Andy Varley (founder and CEO, Insanity Group)

“It was October 1962 sitting in a coffee bar in Loughton, Essex that I first heard Love Me Do by The Beatles, written by Lennon and McCartney. Wow, what was that! It was the time of mindless pop in the UK and suddenly this song was followed quickly by Please Please Me. Throughout their short career as The Beatles, from She Loves You, to Sgt. Pepper’s and the ground breaking White Album, their extraordinary writing was way beyond their contemporaries.”

Neil Warnock (global head of touring, UTA)

“I’d have to say Lennon & McCartney. Those were the best songs to me. I first heard The Beatles on Ed Sullivan. I was a little kid but it was galvanising. I made my mom go out and buy me Meet The Beatles. When I was seven or eight, I’d live to see who wrote songs on records, I was very aware of it. But when I listened to The Beatles I wasn’t listening technically, that was just osmosis. Yesterday is my go-to, or We Can Work It Out. But you know what’s crazy about The Beatles? That whole era was seven years. You have people now who haven’t put out an album in four years and it’s a shit album. The Beatles did Meet The Beatles and Rubber Soul and Revolver and Sgt Pepper’s and Let It Be or Abbey Road or The White Album. In seven years! And the artistic progression is stunning. That blows my mind.”

Diane Warren (songwriter)

 CAROLE KING

“Tapestry is one of my favourite albums of all time, it might be my favourite. Her music – her lyrics, the songs that she wrote – has stood the test of time. It’s not infrequent that I will say:  ‘Alexa, please play Tapestry’ because it takes me back 47 years ago, to being a teenager when the album came out.”

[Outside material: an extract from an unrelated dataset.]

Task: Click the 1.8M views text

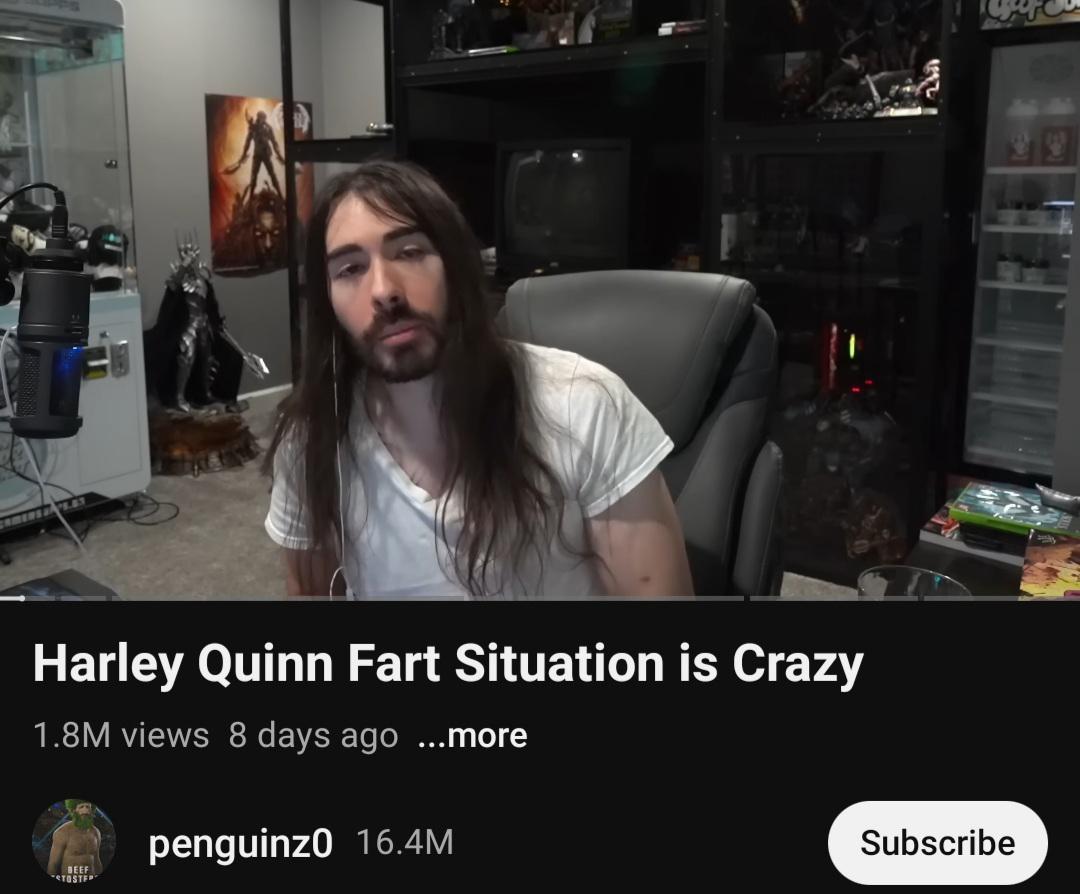Action: [x=121, y=735]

James Donio (president, Music Business Association)

“I grew up listening to Tapestry. It’s an amazing record for people of all ages. I heard Too Late on the radio this morning and it reminded me of the depth and quality of her songwriting. If you look at her catalogue, I think she’s pretty unrivalled.”

David Mogendorff (artist relations manager, YouTube)

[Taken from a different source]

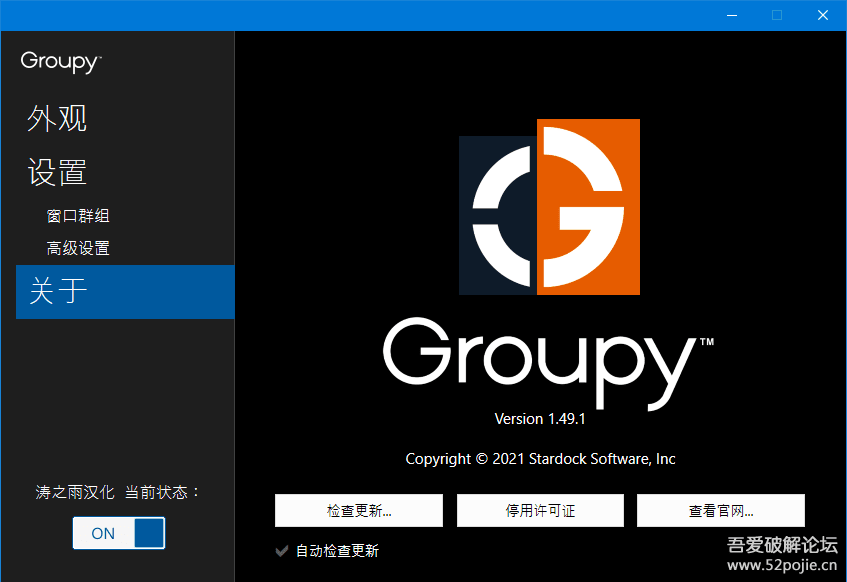Viewport: 847px width, 582px height.
Task: Select the 高级设置 sub-section
Action: pyautogui.click(x=78, y=247)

“Carole King is probably who I come back to most of the time. If you do a play count in whichever format, from a tape to vinyl to CD, I’ve probably listened to Carole King songs more than I’ve listened to any other songwriter.”

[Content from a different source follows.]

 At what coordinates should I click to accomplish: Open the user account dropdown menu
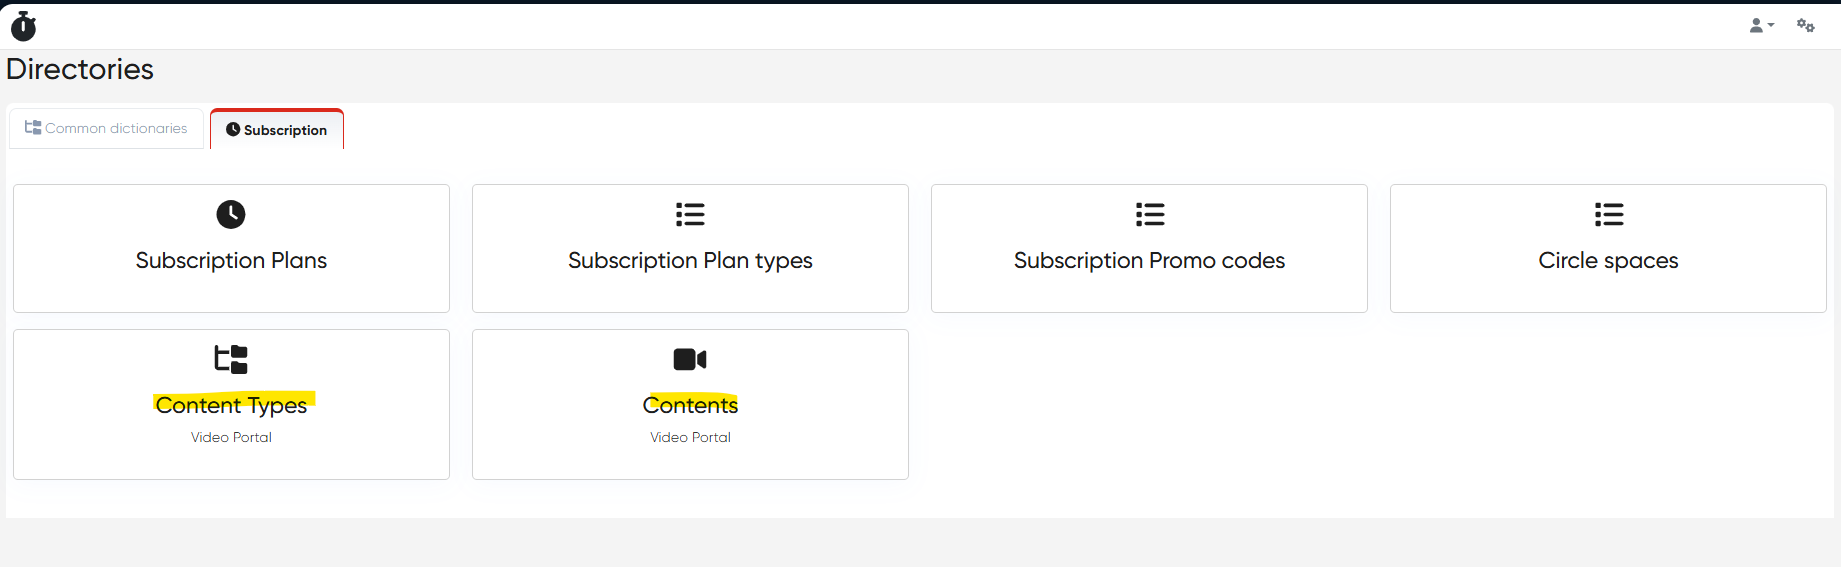tap(1761, 26)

Ted Cockle (president, Virgin EMI)

“For me – and it’s probably most reflected in Tapestry – her ability to tell stories that both have global themes but are truly emotionally individual is something that I always look for. The ability to create emotion and her ability as a songwriter to also have a voice that’s so authentic to her songs, but isn’t the best voice you’ve ever heard, is really interesting. And the fact that she was a songwriter before she was an artist and the journey that she’s had; that’s why I choose her over a Joni Mitchell or a Dylan or a Springsteen. She really is a songwriter in essence.”

Max Lousada (CEO, recorded music, Warner Music Group/chairman & CEO, Warner Music UK)

GARY BARLOW

“I’m new to the music business but I am a music fan, I have quite a cross section of tastes. Some people will probably cringe when I say this, but my favourite songwriter is Gary Barlow. I like Gary himself, but it’s his work, the sheer variety of what he does. There is a picture in my office of me and him. People say, ‘Did you meet him?’ And I have to say ‘No!’ When I left my last business, they super-imposed me on a picture of him!”

Suzanne Smith (managing director, PPL PRS)

“Gary Barlow. This year as we celebrate 25 years of one of Britain’s greatest-ever bands, you look back at Take That’s catalogue and it’s chock full of some of the most unbelievable records you will ever hear. When I look into their music, you hear that Gary wrote A Million Love songs when he was, like, 18 years old or something, and you think, ‘How does someone write a song that good, that young?’ And I don’t think that he often gets the credit he deserves as one of the best songwriters this country’s ever produced. He consistently writes world-class songs. He’ll constantly surprise you. He’ll constantly deliver some of the greatest songs you’ll ever hear – the touching soundtrack to so many peoples’ lives. There’s a reason why Take That still sell millions of tickets when they tour, because these songs have touched and changed and helped so many people. That’s why I think he is one of the greatest songwriters of all-time.”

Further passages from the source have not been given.